## begin Supplied text

Yes, very interesting. I didn't realize the different cuts I make all had names! Very satisfying to read that the different cuts I make are correct for the reasons described in the table. I definitely don't use them all, but the ones I use are correctly applied. They just seemed to make sense to me.
I find all of this fascinating. From the untrained eye, it looks like a person with a chainsaw cutting down a tree. However, as you learn more...there's a whole lot going on. This was the piece that taught me the most...so far!
 
Seems like the 8 Ways to Fell a Tree video confirms @Steve Connally statement about the Humboldt. If the Humboldt tends to let the butt hit the ground first when felling, the tree is departing the stump before it has rotated enough to hit crown first. Less rotation = less fall = less speed = less kinetic energy to kick the stem. Additionally, the CoG of the whole stem + top is not displaced as far prior to the top departing when the top departs early, which should lessen the shaking of the stem. A narrower angle on the face cut also helps in this respect.

If the top rotates a lot before breaking free (over 45° like shown in the ArborPod video??), seems like a portion of the force starts going into compressing the stem downward rather than bending it.

[Disclaimer: that's my "thought experiment" on this matter, not the result of any practical real world testing.]
 
Could you elaborate a bit?
A humboldt with say, a 20 degree notch?

## end Supplied text
## begin Data shown

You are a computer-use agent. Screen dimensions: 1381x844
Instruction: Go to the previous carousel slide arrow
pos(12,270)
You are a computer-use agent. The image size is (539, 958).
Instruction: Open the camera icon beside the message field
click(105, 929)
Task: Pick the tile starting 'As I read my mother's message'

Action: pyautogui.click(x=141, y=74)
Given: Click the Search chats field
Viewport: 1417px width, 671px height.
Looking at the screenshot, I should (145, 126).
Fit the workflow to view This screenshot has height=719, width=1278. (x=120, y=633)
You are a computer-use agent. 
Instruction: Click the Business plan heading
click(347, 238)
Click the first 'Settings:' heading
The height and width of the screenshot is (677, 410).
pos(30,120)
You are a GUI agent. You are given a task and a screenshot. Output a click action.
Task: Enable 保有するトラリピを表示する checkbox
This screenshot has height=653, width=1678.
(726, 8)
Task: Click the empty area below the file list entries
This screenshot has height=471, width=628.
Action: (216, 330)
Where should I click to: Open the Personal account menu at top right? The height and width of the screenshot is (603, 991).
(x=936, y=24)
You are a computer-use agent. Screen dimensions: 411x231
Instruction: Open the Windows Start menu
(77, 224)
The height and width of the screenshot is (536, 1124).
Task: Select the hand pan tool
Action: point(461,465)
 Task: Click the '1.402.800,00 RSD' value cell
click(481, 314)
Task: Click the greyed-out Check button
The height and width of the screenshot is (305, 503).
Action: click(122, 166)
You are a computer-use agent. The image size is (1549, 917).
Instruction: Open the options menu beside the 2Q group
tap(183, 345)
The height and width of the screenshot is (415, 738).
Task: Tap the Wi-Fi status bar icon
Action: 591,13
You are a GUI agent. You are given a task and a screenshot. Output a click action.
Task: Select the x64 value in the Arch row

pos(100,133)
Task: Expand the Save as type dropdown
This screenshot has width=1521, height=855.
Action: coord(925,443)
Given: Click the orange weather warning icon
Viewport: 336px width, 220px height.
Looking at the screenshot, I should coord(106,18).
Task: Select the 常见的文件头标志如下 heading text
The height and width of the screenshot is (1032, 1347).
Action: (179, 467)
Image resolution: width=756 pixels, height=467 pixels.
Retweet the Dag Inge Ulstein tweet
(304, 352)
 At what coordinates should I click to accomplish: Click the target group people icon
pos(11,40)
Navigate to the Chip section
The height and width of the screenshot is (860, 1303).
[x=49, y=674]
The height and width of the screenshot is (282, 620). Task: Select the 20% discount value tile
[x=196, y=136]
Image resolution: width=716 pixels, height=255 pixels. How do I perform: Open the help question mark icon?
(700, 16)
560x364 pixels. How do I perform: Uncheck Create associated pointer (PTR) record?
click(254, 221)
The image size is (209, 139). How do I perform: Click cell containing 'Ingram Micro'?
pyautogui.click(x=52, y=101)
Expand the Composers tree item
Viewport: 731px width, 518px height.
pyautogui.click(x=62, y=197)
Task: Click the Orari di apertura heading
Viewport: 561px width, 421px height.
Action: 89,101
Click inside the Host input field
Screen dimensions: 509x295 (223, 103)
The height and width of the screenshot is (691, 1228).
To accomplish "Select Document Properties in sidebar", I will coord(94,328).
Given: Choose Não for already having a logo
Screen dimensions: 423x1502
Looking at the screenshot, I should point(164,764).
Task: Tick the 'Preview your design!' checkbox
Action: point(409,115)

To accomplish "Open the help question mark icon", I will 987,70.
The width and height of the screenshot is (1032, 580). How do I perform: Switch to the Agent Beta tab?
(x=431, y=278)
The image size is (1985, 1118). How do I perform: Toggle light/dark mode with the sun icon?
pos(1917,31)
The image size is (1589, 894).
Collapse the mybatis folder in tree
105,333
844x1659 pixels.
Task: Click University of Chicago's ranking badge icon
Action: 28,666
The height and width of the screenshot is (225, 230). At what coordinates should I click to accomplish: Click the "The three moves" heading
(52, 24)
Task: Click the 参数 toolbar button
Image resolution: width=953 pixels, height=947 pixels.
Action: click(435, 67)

## end Data shown

▶ Work instructions
1. Report how many lines of the records contain the string "group", counting only matches with the same case.
2. Please extend the forum discussion of tree-felling cuts, picking up after its final line.
The records are unrelated to the forum text.

▶ Responses for each task
1. 2

2.
I thought a narrow hinge would reduce the force since it will break easier/ sooner
So I cut a fairly wide mouth. It allows the butt to slide off and down instead of the butt pushing off or jumping off the base of the cut when the hinge breaks. Tends to not push the spar back away from the mouth when the hinge is breaking. Also less tendency to go tips down so fast as was mentioned above. It just pushes back a little and slides off instead of jumping off the cut and speeding up the rotation. Make sense?
 
That pic is a bit crazier when you see Jerry is on the mend from a broken foot and still has a cast on. With spurs lol.
Bet he told his doc he was taking it easy.
4B9E5725-CB0C-4D41-BC13-466F4B881CA5.jpeg
 
I’m assuming this thread is in the interest of minimizing pushback, therefore minimizing the “ride”? I agree about the humbolt face, and I may add (when situations allow/by experts only) that severing hingewood on both sides (shortening the length of hinge) also helps in reducing the pushback/bending moment. To be clear if the diameter of trunk at hinge is 15” across you’d shave an inch or two an each side leaving 10-12” long hinge inside. Also leaving some brush on the spar (if allowable) helps with dampening that “lashing” effect.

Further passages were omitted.